Is there any simple method to calculate $\sqrt x$ without using logarithm

Solution 1:

For $y=\sqrt{x}$ there is a simple method: \begin{align} y &= 1 &&\text{initialize} \\ y &=\frac {(\frac{x}{y}+y)}{2} & &\text{repeat until convergence} \end{align} It can be modified for roots of higher orders.

Solution 2:

There is an old-fashioned digit-by-digit method that I learned when I was at school. The theory of it is explained here with a base 10 example here, and many old arithmetic books give more practical details for actually carrying out the calculations in a sensible manner.

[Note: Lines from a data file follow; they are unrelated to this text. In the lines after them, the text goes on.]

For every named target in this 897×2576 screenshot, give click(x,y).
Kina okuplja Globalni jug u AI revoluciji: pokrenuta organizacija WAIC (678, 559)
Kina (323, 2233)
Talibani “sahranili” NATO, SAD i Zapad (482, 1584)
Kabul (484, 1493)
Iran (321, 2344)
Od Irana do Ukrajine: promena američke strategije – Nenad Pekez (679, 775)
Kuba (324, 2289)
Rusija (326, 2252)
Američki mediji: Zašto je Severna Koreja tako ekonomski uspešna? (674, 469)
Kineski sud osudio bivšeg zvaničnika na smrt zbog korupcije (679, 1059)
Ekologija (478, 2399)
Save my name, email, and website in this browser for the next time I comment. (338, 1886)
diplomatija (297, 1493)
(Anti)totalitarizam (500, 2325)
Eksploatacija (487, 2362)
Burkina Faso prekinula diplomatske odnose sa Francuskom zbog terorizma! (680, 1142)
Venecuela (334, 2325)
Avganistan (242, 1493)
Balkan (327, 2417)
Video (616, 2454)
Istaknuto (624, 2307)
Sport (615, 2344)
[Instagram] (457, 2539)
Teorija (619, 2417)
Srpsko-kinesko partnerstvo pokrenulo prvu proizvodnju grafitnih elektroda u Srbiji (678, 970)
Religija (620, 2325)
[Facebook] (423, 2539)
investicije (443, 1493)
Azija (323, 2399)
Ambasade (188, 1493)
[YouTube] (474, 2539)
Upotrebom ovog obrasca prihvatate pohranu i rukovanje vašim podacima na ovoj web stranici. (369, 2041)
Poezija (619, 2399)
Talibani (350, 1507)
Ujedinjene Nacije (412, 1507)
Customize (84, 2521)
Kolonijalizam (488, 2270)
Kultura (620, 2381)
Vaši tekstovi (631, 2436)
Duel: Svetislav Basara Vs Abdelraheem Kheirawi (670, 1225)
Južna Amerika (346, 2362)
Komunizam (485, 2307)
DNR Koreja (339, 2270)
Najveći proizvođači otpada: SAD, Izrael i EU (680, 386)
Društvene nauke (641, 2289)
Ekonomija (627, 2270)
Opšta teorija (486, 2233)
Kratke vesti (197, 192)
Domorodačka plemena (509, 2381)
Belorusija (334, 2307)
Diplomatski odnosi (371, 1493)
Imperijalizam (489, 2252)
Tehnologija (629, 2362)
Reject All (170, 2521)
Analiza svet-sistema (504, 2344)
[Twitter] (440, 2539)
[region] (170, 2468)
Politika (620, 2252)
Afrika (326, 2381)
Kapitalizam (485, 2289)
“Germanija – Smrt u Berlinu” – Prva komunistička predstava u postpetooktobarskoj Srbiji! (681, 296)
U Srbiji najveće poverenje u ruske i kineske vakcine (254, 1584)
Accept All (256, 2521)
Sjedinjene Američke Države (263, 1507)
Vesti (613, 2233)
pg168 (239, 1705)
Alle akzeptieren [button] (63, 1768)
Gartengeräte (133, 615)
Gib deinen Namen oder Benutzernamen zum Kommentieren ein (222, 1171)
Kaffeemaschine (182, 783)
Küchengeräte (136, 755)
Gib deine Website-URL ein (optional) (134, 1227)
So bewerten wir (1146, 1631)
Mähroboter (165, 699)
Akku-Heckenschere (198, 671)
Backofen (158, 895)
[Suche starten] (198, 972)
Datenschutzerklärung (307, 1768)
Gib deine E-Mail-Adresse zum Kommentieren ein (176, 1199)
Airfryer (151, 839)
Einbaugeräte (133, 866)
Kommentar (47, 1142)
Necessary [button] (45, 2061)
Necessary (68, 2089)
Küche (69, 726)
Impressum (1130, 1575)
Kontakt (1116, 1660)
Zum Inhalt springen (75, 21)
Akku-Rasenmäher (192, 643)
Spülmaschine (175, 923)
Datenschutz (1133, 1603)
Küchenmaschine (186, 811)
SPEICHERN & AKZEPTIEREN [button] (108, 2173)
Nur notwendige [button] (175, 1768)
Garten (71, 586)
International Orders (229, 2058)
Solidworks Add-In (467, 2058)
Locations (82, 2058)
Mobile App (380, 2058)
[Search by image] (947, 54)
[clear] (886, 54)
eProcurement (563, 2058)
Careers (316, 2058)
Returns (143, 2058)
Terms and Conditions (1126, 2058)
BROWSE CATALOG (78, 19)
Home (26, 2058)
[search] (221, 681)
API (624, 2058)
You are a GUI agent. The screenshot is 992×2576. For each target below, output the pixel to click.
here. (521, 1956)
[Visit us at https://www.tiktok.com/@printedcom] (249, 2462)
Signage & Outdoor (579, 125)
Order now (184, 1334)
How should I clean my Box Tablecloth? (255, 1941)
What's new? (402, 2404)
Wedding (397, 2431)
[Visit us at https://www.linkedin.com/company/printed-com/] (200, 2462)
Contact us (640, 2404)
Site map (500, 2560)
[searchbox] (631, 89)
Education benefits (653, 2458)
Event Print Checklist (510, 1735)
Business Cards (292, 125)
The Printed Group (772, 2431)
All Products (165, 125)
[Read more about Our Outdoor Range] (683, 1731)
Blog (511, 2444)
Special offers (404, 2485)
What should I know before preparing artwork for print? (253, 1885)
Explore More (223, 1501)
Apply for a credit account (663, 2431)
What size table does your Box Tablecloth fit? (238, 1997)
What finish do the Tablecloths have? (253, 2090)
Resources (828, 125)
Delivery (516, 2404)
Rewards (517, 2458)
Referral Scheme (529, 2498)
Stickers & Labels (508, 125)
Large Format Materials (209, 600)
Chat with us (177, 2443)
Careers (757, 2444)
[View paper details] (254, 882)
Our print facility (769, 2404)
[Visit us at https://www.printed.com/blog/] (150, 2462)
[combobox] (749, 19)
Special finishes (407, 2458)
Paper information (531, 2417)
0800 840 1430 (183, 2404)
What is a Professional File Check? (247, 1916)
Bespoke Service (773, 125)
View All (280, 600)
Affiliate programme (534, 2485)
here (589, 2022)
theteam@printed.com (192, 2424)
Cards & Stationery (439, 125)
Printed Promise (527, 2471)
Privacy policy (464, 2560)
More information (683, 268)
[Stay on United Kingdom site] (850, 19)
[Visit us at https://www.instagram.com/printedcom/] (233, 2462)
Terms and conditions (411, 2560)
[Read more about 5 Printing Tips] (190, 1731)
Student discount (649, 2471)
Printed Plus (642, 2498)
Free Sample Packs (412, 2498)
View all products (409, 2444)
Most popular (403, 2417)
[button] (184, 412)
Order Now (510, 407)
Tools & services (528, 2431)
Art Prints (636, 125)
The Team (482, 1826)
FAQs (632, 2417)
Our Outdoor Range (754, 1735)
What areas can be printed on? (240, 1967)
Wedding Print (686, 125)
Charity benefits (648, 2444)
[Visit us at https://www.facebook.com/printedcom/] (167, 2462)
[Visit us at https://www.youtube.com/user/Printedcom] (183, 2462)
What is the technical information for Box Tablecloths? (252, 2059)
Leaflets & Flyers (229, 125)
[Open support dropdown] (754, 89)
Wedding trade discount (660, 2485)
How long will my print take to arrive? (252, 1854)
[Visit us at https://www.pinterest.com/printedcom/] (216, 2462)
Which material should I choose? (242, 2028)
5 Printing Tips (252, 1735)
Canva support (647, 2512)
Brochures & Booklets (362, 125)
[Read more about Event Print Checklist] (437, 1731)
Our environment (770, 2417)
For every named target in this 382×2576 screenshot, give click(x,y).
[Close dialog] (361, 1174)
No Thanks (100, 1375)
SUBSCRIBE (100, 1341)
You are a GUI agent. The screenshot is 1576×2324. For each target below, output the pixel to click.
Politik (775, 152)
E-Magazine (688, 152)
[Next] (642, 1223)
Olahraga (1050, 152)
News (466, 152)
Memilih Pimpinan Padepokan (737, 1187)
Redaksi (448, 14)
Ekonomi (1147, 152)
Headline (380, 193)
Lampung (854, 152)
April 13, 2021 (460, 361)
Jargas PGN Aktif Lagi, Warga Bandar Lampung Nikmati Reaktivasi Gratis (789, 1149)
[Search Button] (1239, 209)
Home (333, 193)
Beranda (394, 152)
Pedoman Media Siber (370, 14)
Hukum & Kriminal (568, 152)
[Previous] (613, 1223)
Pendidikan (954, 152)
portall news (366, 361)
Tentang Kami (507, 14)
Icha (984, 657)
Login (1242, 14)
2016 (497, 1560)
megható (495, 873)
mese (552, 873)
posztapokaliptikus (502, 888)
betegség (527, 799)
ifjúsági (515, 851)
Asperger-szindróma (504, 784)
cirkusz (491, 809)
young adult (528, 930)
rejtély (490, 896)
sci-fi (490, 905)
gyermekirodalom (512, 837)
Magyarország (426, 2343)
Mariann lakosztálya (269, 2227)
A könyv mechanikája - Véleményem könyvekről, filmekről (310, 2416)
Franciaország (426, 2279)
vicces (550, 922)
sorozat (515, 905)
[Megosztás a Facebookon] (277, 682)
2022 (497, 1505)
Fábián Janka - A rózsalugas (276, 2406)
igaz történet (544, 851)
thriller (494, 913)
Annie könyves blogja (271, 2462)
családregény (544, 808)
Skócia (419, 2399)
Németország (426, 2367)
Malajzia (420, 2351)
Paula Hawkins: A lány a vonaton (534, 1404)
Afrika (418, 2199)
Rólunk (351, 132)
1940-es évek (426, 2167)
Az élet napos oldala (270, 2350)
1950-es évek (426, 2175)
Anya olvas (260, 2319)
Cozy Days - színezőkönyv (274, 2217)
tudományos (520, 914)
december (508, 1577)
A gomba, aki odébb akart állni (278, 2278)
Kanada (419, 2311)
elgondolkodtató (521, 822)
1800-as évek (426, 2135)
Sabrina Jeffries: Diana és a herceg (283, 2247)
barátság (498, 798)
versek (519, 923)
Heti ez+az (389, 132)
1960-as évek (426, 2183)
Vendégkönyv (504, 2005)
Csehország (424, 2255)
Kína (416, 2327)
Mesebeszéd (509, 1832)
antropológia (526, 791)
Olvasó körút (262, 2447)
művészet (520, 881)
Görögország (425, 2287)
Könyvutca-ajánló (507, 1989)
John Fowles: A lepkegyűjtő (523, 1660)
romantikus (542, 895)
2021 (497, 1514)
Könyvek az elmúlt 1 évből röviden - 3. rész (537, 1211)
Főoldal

I have a very old arithmetic textbook which does something similar for cube roots, but it gets more tedious, and I have never seen anything for 5th roots.

Solution 3:

$$f(x)=\sqrt [ n ]{ x }\Rightarrow f'(x)=\frac {x^{(1/n-1)}}{n}$$ $$f'(x_0)\approx\frac{f(x_0+h)-f(x_0)}{h}$$ $$\Rightarrow f(x_0+h)\approx f'(x_0)h+f(x_0)$$ Suppose you want to calculate $f(x)=\sqrt [ 3 ]{ x }$ at $x=7 $ then take $h=-1$ and $x_0=8$ $$f(7)\approx f'(8)(-1)+f(8)\approx-\frac{1}{12}+2\approx\frac{23}{12}$$

Solution 4:

The continued fraction method works like this: Suppose $x = a^2 + b$, where $a = \lfloor \sqrt x \rfloor$. Then

$$ \begin{align} x &= \sqrt{a^2 + b}\\ x-a &= \sqrt{a^2 + b} - a\\ \frac{1}{x-a} &= \frac{1}{\sqrt{a^2 + b} - a}\\ &= \frac{1}{\sqrt{a^2 + b} - a}\frac{\sqrt{a^2 + b} + a}{\sqrt{a^2 + b} + a}\\ &= \frac{\sqrt{a^2 + b} + a}{b}\\ &= \frac{x + a}{b} \end{align} $$

Substitute, and get:

$$ \begin{align} x &= a + (x-a)\\ &= a + \frac{b}{a+x}\\ %= a + \frac{b}{2a+\frac{b}{a+x}}\\ x &= a+\cfrac{b}{2a+\cfrac{b}{2a+\cfrac{b}{2a + \dots}}} \end{align} $$

Now, this is not a simple continued fraction. However, if one divides the numerator and denominator of $\frac{b}{2a+x}$ by $b$, then one can eventually get a periodic simple continued fraction, and one approximates by the convergents. The above expression turns out to be faster.

Solution 5:

If $x$ is an integer, then you can find the continued fraction expansion of $\sqrt x$ and get very close approximations with no division involved. If you want 6-place accuracy, for instance, continue till you get a convergent with denominator $>1000$.